My sweet husband stood by me as I suffered each of these miscarriages. His heart broke I know, but I was a hot mess. I prayed every night, begging God to let me be a mother. And seven years into our marriage God gave us a miracle.

I had been seeing a fertility specialist who did all the tests. We did IUI and several rounds of fertility drugs. I had to have ultrasounds and so many blood draws I actually still have track marks on my arm from all the needle pricks.

And her final conclusion was that our only option was to do IVF. My girlfriend at work had done seven rounds of IVF in her efforts to be a mother. She and her husband had mortgaged everything they owned. And none of them had worked. I knew that I would be just the same- very goal driven. And that I would likely bankrupt our family trying. Every prayer seemed to bounce off the ceiling, never reaching Heaven. My husband was as distraught as I was. So we went to our Bishop for a Priesthood blessing.

God’s Blessings

In the blessing, the Lord told me that He needed our service. And that as we served Him, He would bless us with a baby. I was ready to do anything He asked. Two weeks later my husband was called to serve in the leadership of a newly formed Young Single Adult congregation in Philadelphia.

This was a job that needed a young childless couple. We were so excited! We served with them for two wonderful years. And then one morning I felt different. So I took a pregnancy test. It was POSITIVE. My husband tried to be cool as he left for work, but he broke the handle off the screen door. So I knew he was as excited as I was.

Miracles

I went that day to see my doctor because I was at high risk. And she marveled repeatedly that “You did it all by yourself!” No. It was all God. Years later I had to have a hysterectomy and found out that I had 5 separate conditions that should have kept me from being a mother. But nothing is impossible for God.
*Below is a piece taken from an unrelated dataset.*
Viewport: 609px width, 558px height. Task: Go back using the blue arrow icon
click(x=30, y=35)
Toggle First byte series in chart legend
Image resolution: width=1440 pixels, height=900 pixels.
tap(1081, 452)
One of the conditions I had, and didn’t know it, was a blood clotting disorder. And as my hormones climbed I started getting headaches and felt pretty awful. So I approached the Lord for another blessing. In that blessing, God told me how grateful He was for my sacrifice. And that while I was pregnant He would be my medicine since I couldn’t take my normal medicine while pregnant. 

Babies Are Gifts

True to His word, every time I felt off I would say a prayer. And every time it was like a fresh wash of water, starting at my head, and covering my whole body. I never had a complication. And our son was born perfect and healthy. I was finally a mother!

My personal experience has taught me that there are never accidents when babies are born. If you have been blessed to be pregnant, it is all because God knew it was time. And He is involved with every baby and every mother.

For these reasons, I will never be ok with abortion, except in rare cases. I have gained knowledge that if you are pregnant, God has a way for everything to work out well. Because God takes care of His babies.

Before I got pregnant I was laid off. And two months into my pregnancy my husband was laid off too. But less than a month after his layoff he found a fantastic company. They make him feel appreciated and they take good care of our family. In fact, his new salary covered what both of us had before. And it has made it possible for me to be a stay-at-home mother, and Home School our son. Truly God has our best interest at heart. Trust Him, and ask Him for help. He will provide a way, every time.